If Badetona’s nerves had been shattered by the event itself, instigating nightmares that terrified his wife, then moved to infect her to a degree that even she began to have them in her own right, the swarms of intercessors soon completed the rout. Could there possibly be something in what they preached? Reconsiderations of allied experiences that he once instinctively waved off as comic incidents, began to nibble at the edges of cause-and-effect, or worse – chain reaction. And there was something else that even the wife did not know – the chickens were coming home to roost. Behind the calm, reassuring façade, Badetona was a much troubled man. Vague hints of storms ahead had accumulated lately, and these were not psychic storms. His pragmatic mind continued to string the seemingly mismatched pieces together – it all seemed extravagant, but he had begun to consider a grim possibility: the beheading – the time, the place, his presence, the victim – that none of these was an accident.

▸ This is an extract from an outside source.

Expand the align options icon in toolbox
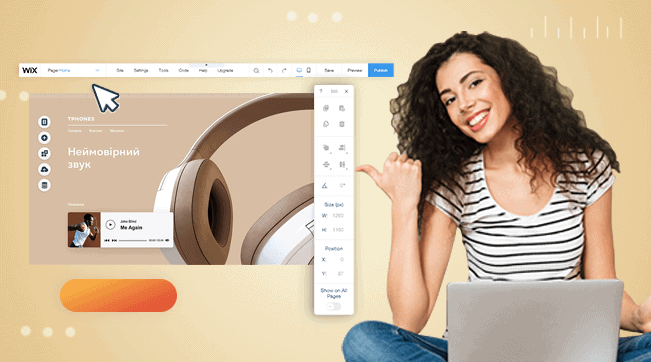The width and height of the screenshot is (651, 362). (342, 148)
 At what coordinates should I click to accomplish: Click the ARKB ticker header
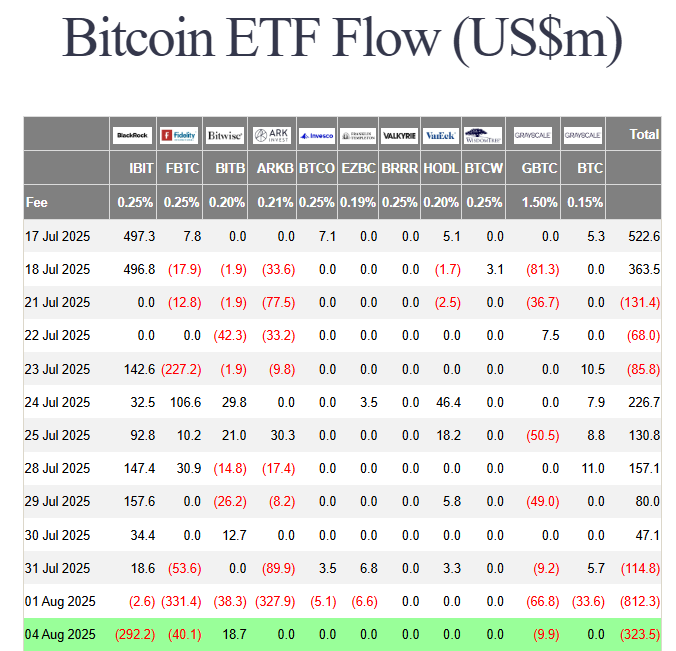(x=275, y=168)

It mattered little from whichever direction it came, the prince admitted, he needed help. The saying among his people came to mind: that the man is first to see the snake but the woman who kills it – who cares, as long as the snake is killed! So, who was this man anyway? What powers did he exert to hold so many in thrall? No disaster, no exceptional event, no routine happening but he had ‘predicted’ it in his end-of-year prophesy – an annual ritual that laid out all divinely premeditated events destined for fulfillment during the year ahead. Whatever was not fulfilled had some rational explanation – including fulfillment itself, but not quite in the literal way the uninitiated could understand. Outside pressure could be shut out, ignored. When complemented by the silent protest and muffled sighs of a spouse across the breakfast, lunch or dinner table, it became a burden. Each long-suffering sigh spoke daggers of rebuke – there were malignant, diabolical forces at work, it was evident time for spiritual delivery. I know you have nothing against psychiatrists – so, why don’t you look at it as that kind of therapy? Every day, millions of your peers wake up across the world, look at their calendar to see when next they are due for a turn on the couch – even when they feel absolutely on top of the world. So, take the plunge. Treat the visit as merely marking a watershed in your career – anything wrong with that?
It all fitted in neatly, a statistical punctuation mark on the wobbly spreadsheet. Finally, the beleaguered man decided that he needed badly to be delivered from delivery. If that was guaranteed by a call on the devil in his lordly lair, maybe it was time he donned the cloak of veneration. He threw up his hands in surrender – all right dear, I shall go. The man intrigues me.